_Problem to work on:_
Every line in the data below that has the word "Silivri" should be returned.

_Exercise inputs:_
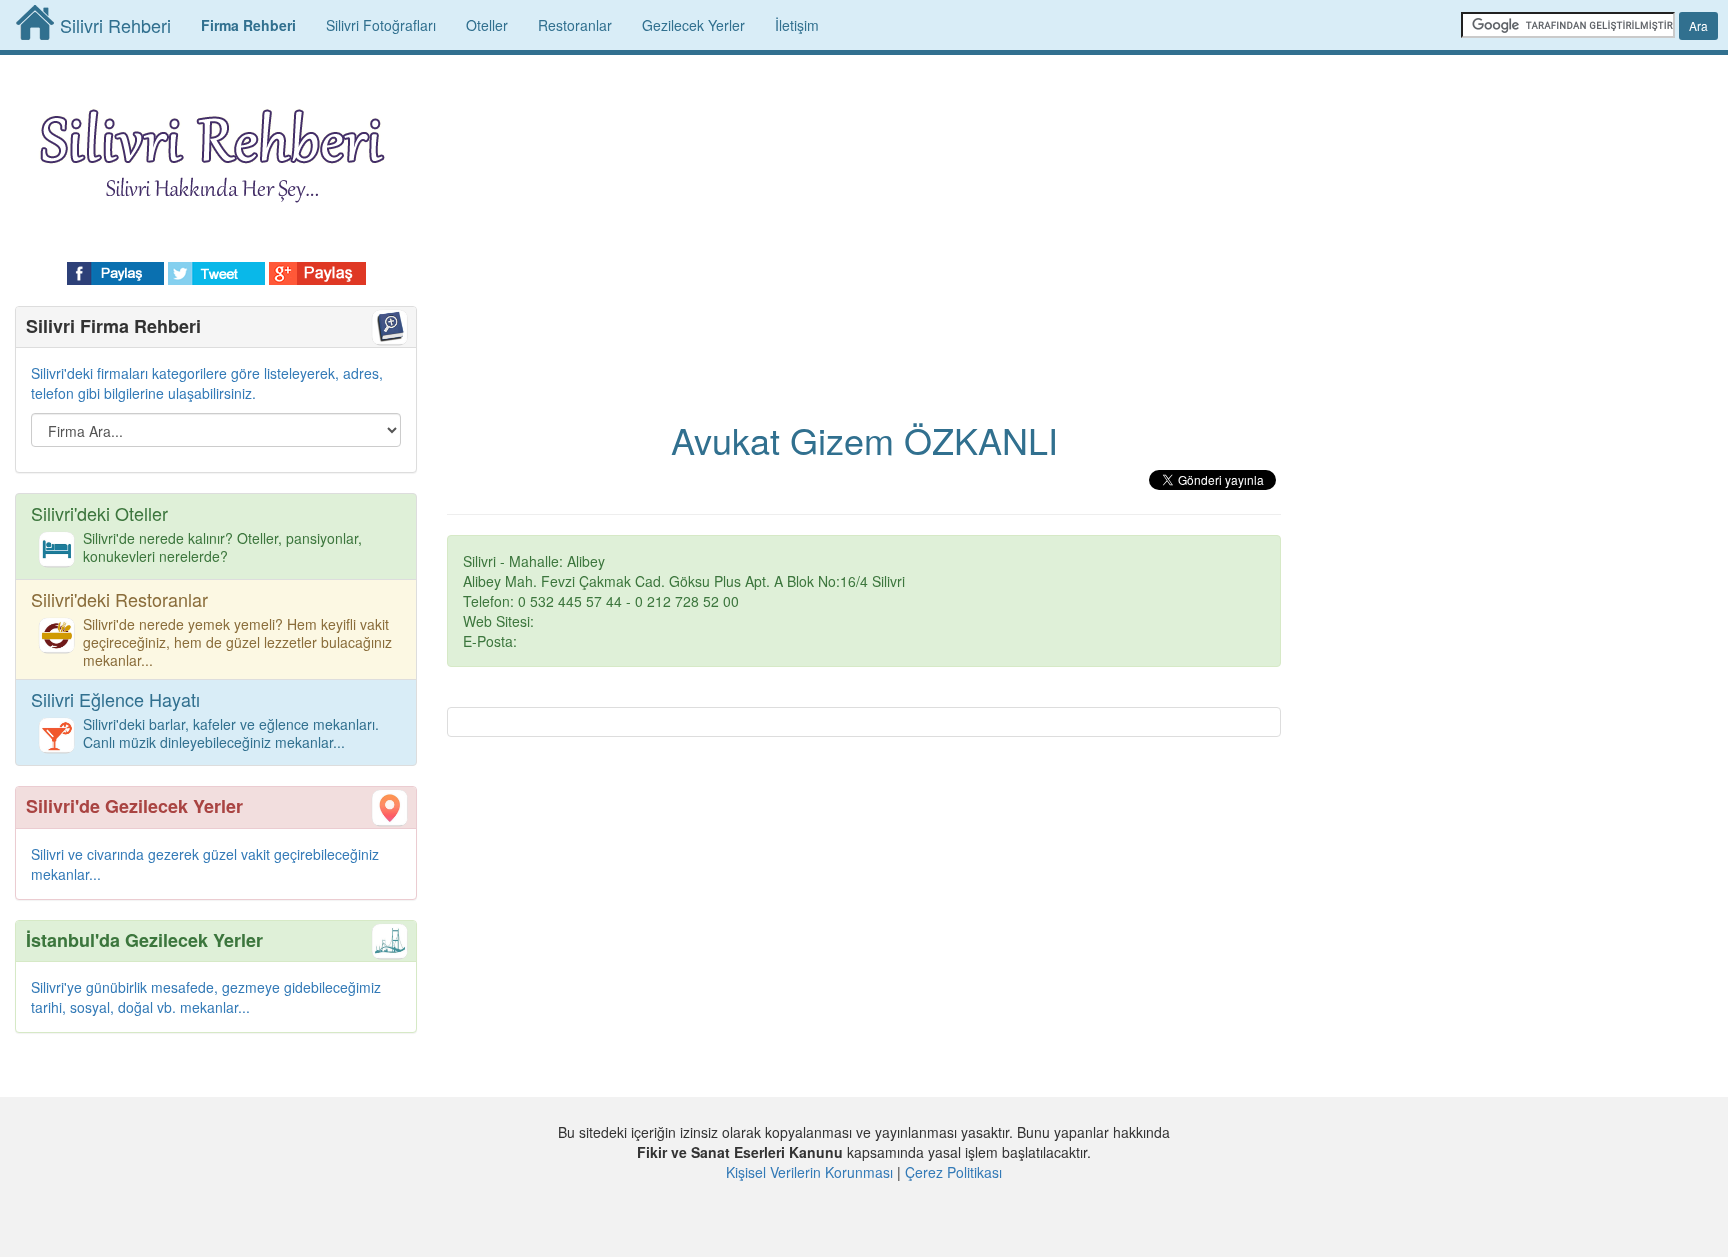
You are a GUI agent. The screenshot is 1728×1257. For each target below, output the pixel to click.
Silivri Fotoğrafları (381, 25)
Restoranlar (575, 25)
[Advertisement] (864, 220)
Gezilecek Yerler (693, 25)
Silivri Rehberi (115, 25)
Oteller (487, 25)
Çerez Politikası (953, 1172)
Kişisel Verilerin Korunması (809, 1172)
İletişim (797, 25)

_Solved exercise:_
Silivri Fotoğrafları (381, 25)
Silivri Rehberi (115, 25)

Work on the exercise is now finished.